Von Andreas Plecko
Die Stimmung der US-Verbraucher hat sich im Mai stärker als erwartet aufgehellt. Der an der Universität Michigan im Auftrag der Nachrichtenagentur Reuters berechnete Index für die Verbraucherstimmung in den USA stieg nach den Ergebnissen der ersten Umfrage auf 83,7. Das ist der höchste Stand seit fast sechs Jahren. Von Dow Jones Newswires befragte Ökonomen hatten nur einen Indexanstieg auf 78,0 erwartet. Nach der zweiten Befragung im Vormonat hatte sich ein Stand von 76,4 ergeben.
Der Index für die Erwartungen belief sich im Mai auf 74,8 nach 67,8 im Vormonat, der Index für die Einschätzung der aktuellen Lage wurde mit 97,5 nach 89,9 angegeben.

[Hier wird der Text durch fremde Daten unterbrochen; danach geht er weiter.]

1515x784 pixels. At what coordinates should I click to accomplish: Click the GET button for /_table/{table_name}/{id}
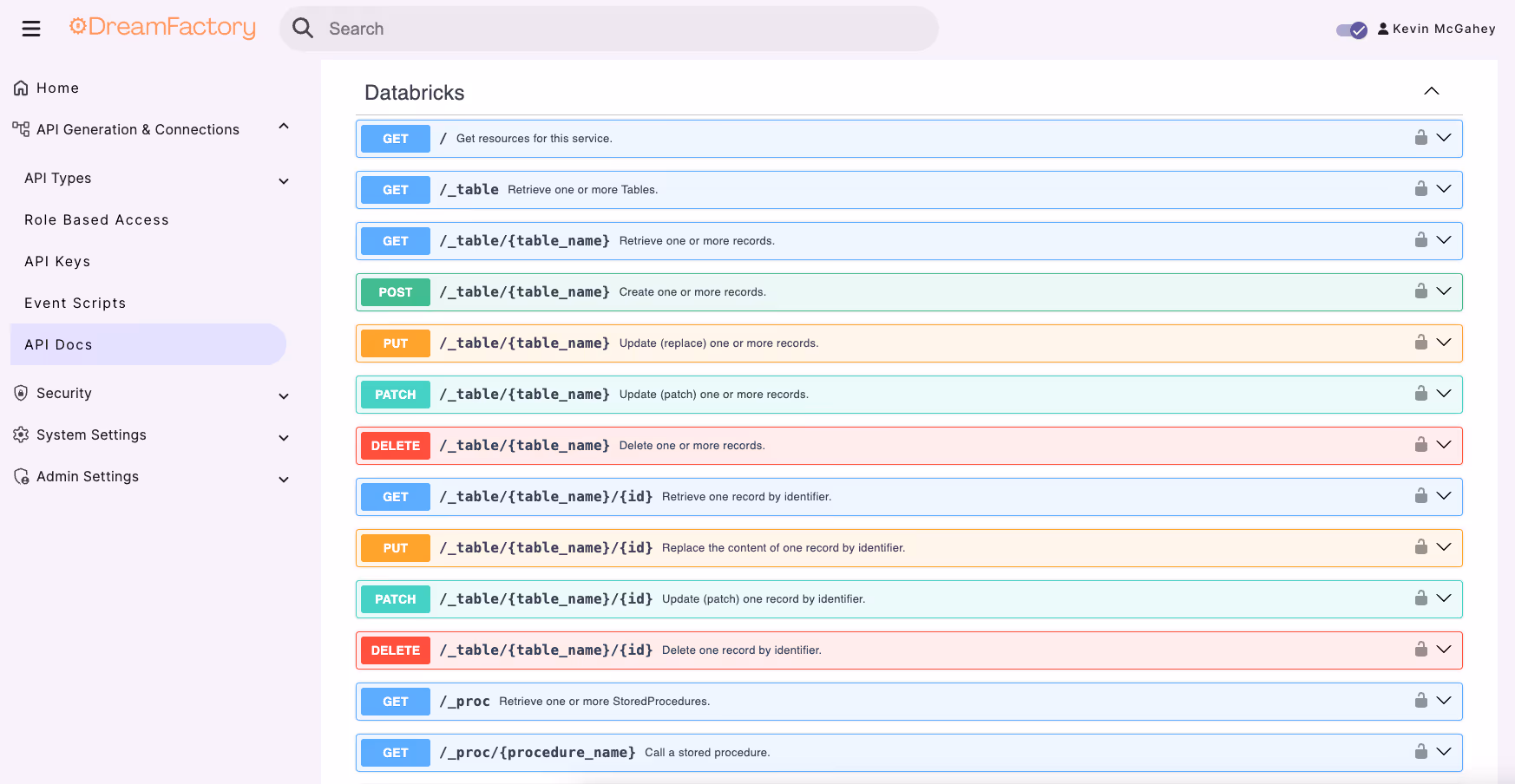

Das Urteil zur aktuellen Lage notiert damit auf dem höchsten Wert seit Oktober 2007. Die US-Verbraucher spielen eine Schlüsselrolle für die US-Wirtschaft, weil rund 70 Prozent des Bruttoinlandsprodukts vom Privatkonsum abhängen.
Der kräftige Anstieg der Stimmung legt nahe, dass die Verbraucher die Erhöhung der Sozialabgaben und die Kürzungen im Budget verdaut haben. Im Vordergrund dürften nun die Wertzuwächse an den Aktien- und Immobilienmärkten sowie die fallenden Benzinpreise stehen.
Nach der Befragung rechnen die privaten Haushalte nicht mit größeren Änderungen bei der Inflation in nächster Zeit. Die Inflationserwartungen der Konsumenten auf Sicht von fünf Jahren stagnierten gegenüber dem Vormonat bei 2,8 Prozent. Auch auf Sicht von zwölf Monaten blieben die Inflationserwartungen unverändert bei 3,1 Prozent.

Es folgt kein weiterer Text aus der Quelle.